Apenas se sentó me pasó un USB.
—Aquí está todo. He copiado las actas de los interrogatorios y las he comprimido.
—¿Es compatible con el Mac?
—Seguro. Te he adjuntado un programa para leer las transcripciones.
Miré el rectángulo plateado en el hueco de mi mano:
—¿Cómo has logrado entrar en el despacho de Magnan?
—He mostrado la identificación. Lo más sencillo siempre funciona; me lo enseñaste tú. El guardia estaba medio dormido. Le he dicho que estaba en pleno interrogatorio y que necesitaba un expediente. Hasta le he mostrado el llavero de mi casa diciéndole que la juez me había dado las llaves de su despacho.
Debería haberlo felicitado, pero eso no formaba parte de nuestro ritual.
Prosiguió:
—He echado un vistazo a las transcripciones.
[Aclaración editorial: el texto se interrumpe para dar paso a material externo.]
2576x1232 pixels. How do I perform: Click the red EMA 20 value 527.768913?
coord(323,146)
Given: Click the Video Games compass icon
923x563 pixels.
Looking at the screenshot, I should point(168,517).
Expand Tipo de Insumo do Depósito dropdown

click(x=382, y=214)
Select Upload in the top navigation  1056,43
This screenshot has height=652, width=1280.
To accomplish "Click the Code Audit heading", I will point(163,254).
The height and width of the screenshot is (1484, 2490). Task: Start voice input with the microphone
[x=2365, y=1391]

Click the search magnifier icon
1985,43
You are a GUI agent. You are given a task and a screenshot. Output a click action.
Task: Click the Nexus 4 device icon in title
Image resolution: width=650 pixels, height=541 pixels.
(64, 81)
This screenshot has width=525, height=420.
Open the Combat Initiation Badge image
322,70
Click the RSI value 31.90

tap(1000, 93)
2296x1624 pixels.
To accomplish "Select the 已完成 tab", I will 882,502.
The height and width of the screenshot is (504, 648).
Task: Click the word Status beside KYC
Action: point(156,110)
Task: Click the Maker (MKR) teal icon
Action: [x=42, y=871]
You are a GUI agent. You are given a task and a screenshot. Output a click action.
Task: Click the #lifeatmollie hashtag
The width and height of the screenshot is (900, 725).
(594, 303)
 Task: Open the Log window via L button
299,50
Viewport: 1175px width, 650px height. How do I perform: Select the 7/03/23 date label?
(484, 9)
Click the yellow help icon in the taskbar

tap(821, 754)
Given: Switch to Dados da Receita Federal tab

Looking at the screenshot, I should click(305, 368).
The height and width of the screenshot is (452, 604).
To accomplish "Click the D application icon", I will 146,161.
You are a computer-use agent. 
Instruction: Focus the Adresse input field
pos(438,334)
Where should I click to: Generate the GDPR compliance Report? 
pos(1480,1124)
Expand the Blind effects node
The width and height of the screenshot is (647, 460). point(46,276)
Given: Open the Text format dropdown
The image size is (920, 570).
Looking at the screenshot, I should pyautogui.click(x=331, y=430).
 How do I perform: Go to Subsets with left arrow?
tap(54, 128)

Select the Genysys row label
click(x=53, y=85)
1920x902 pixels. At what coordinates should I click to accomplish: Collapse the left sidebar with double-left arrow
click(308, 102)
No tienen nada contra ella.
—Gracias.
Foucault abrió la puerta. Lo detuve.
—Mañana por la mañana quiero veros a ti, a Meyer y a Malaspey. A las nueve.
—¿En el despacho?
—En el Apsara.
—¿Consejo de guerra? —preguntó sonriendo.
Le contesté con un guiño.
—Díselo a los demás.
Asintió y cerró la portezuela. Atravesé el Sena y tomé la vía rápida en sentido contrario. Diez minutos más tarde, estaba en la rue de Turenne. Me sentía cansado y aturdido, pero estaba impaciente por leer los elementos de Magnan.
Aparqué en el paso de cebra en la esquina de mi calle. Estaba tecleando el código de mi portal cuando divisé el coche de los guardaespaldas. Un sexto sentido me advirtió que estaban echándose un sueño: la inactividad en el coche, los vidrios empañados. Una especie de inercia indefinible. Golpeé la ventanilla. El hombre pegó un salto, dándose con la cabeza en el techo.
—¿Esa es forma de vigilar el edificio?
—Lo lamento, yo…
No esperé sus explicaciones. Subí la escalera de cuatro en cuatro, presa de una repentina ansiedad. Abrí la puerta, atravesé el salón. Pasé al dormitorio conteniendo el aliento: Manon estaba allí, dormida.
Me apoyé en el marco y me relajé. Contemplé su silueta, que se insinuaba bajo el edredón. Una vez más sentí ese estado extraño, confuso, que no me abandonaba desde Polonia. Entre excitado y embotado. Una febrilidad en la punta de las extremidades, que a la vez me electrizaba y me anestesiaba.